J’eus la faiblesse de la rappeler, et je promis de laisser passer toute la Bohême, s’il le fallait, pourvu que j’obtinsse la seule récompense que je désirais. Elle me jura aussitôt de me tenir parole dès le lendemain, et courut prévenir ses amis qui étaient à deux pas. Il y en avait cinq, dont était Pastia, tous bien chargés de marchandises anglaises. Carmen faisait le guet. Elle devait avertir avec ses castagnettes dès qu’elle apercevrait la ronde, mais elle n’en eut pas besoin. Les fraudeurs firent leur affaire en un instant.
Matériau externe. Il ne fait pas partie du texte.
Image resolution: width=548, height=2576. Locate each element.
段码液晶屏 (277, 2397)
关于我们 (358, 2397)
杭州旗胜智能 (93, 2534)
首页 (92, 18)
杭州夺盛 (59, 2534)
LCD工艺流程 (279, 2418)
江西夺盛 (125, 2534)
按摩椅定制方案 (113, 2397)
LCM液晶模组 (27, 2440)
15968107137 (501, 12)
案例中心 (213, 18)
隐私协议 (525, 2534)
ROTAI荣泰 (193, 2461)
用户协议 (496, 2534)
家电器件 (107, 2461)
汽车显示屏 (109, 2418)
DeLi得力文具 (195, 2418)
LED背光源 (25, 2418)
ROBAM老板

Le lendemain, j’allai rue du Candilejo. Carmen se fit attendre, et vint d’assez mauvaise humeur. — Je n’aime pas les gens qui se font prier, disait-elle. Tu m’as rendu un plus grand service la première fois, sans savoir si tu y gagnerais quelque chose. Hier, tu as marchandé avec moi. Je ne sais pas pourquoi je suis venue, car je ne t’aime plus. Tiens, va-t’en. Voilà un duro pour ta peine. — Peu s’en fallut que je ne lui jetasse sa pièce à la tête, et je fus obligé de faire un effort violent sur moi-même pour ne pas la battre. Après nous être disputés pendant une heure, je sortis furieux. J’errai quelque temps par la ville, marchant de çà et de là comme un fou ; enfin j’entrai dans une église, et, m’étant mis dans le coin le plus obscur, je pleurai à chaudes larmes. Tout d’un coup j’entends une voix : — Larmes de dragon ! j’en veux faire un philtre. — Je lève les yeux, c’était Carmen en face de moi. — Eh bien ! mon pays, m’en voulez vous encore ? me dit-elle. Il faut bien que je vous aime, malgré que j’en aie, car, depuis que vous m’avez quittée, je ne sais ce que j’ai. Voyons, maintenant c’est moi qui te demande si tu veux venir rue du Candilejo. — Nous fîmes donc la paix ; mais Carmen avait l’humeur comme est le temps chez nous. Jamais l’orage n’est si près dans nos montagnes que lorsque le soleil est le plus brillant. Elle m’avait promis de me revoir une autre fois chez Dorothée, et elle ne vint pas. Et Dorothée me dit de plus belle qu’elle était allée à Lalorò pour les affaires d’Égypte.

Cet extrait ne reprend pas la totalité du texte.